Canada’s economy will not be immune to the continued negative impact of U.S. credit market problems, say economists with TD Bank Financial Group.

In TD’s Quarterly Economic Forecast, released today, its economists note that credit market troubles have been longer lasting and more harmful than they initially thought.

A strong Canadian dollar coupled with weaker demand from both overseas and the U.S. will result in modest Canadian economic growth of 1.9% in 2008, and rising to 2.5% in 2009.

“The bottom line is that the Canadian economy is on the cusp of several quarters of weak economic growth, but conditions should improve once credit markets normalize and the U.S. housing correction has run its course,” says Craig Alexander, chief deputy economist at TD.

Alongside dampening exports, manufacturing will struggle as the Canadian dollar averages 97¢ in 2008 and 92¢ the following year and the housing market will cool with housing starts dropping by 20,000 to 210,000 for 2008, according to the forecast.
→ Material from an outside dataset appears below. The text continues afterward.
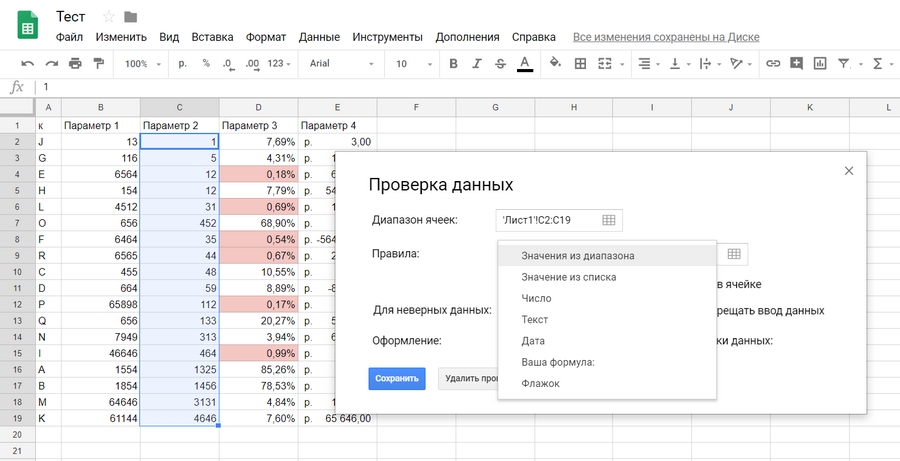This screenshot has width=900, height=461.
Task: Open the font size 10 dropdown
Action: click(409, 64)
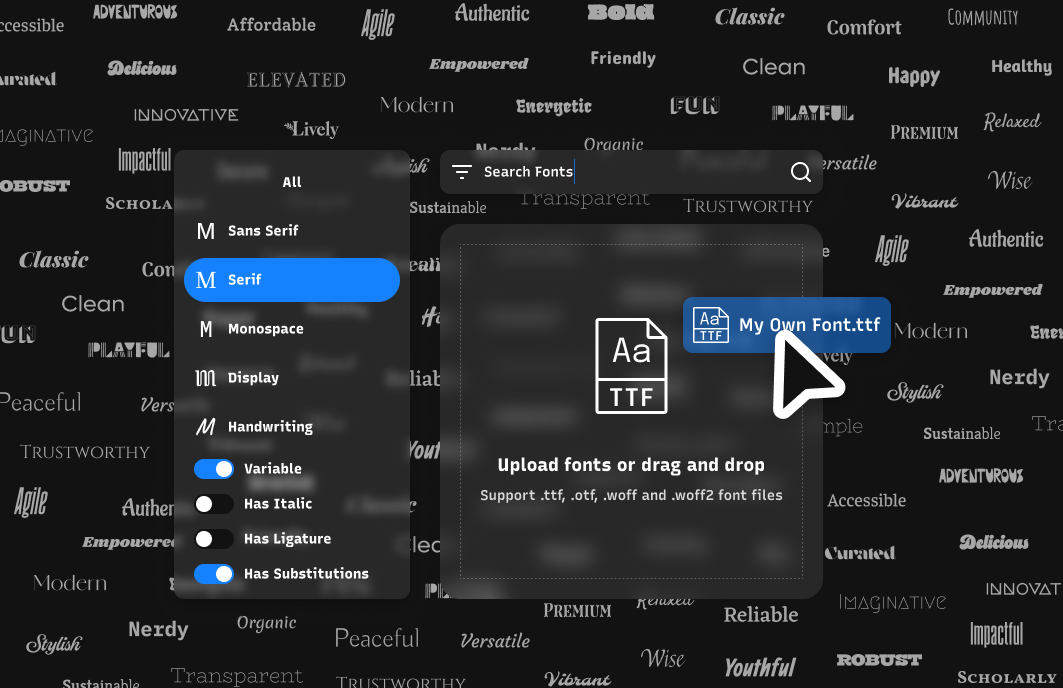
Task: Click the filter icon in search bar
Action: [x=461, y=172]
Canada cannot depend on rising commodity prices to provide a balance for all this as the forecast predicts the general economic slowdown will lead to “a modest pullback in raw material prices.”

The Bank of Canada is expected to cut rates by a further point on January 22 but leave rates on hold after that, while its anticipated the U.S. Federal Reserve will cut rates by a further 50 basis points early in the new year. TD economists warn, however, that lower fed funds rates can only temper the slowdown and won’t alone resolve the problems in the U.S. financial system.

Despite domestic demand that will remain solid, global strains mean Canada’s economic growth is expected to be much the same as that in the U.S. — with Canadian real GDP growth rising by 1.9% and eventually picking up to 2.5% sometime in 2009.

“While there has been much talk about the ability of the global economy to decouple from a U.S. economic slowdown, this assumption is likely to be tested and debunked in the coming quarters,” says Alexander.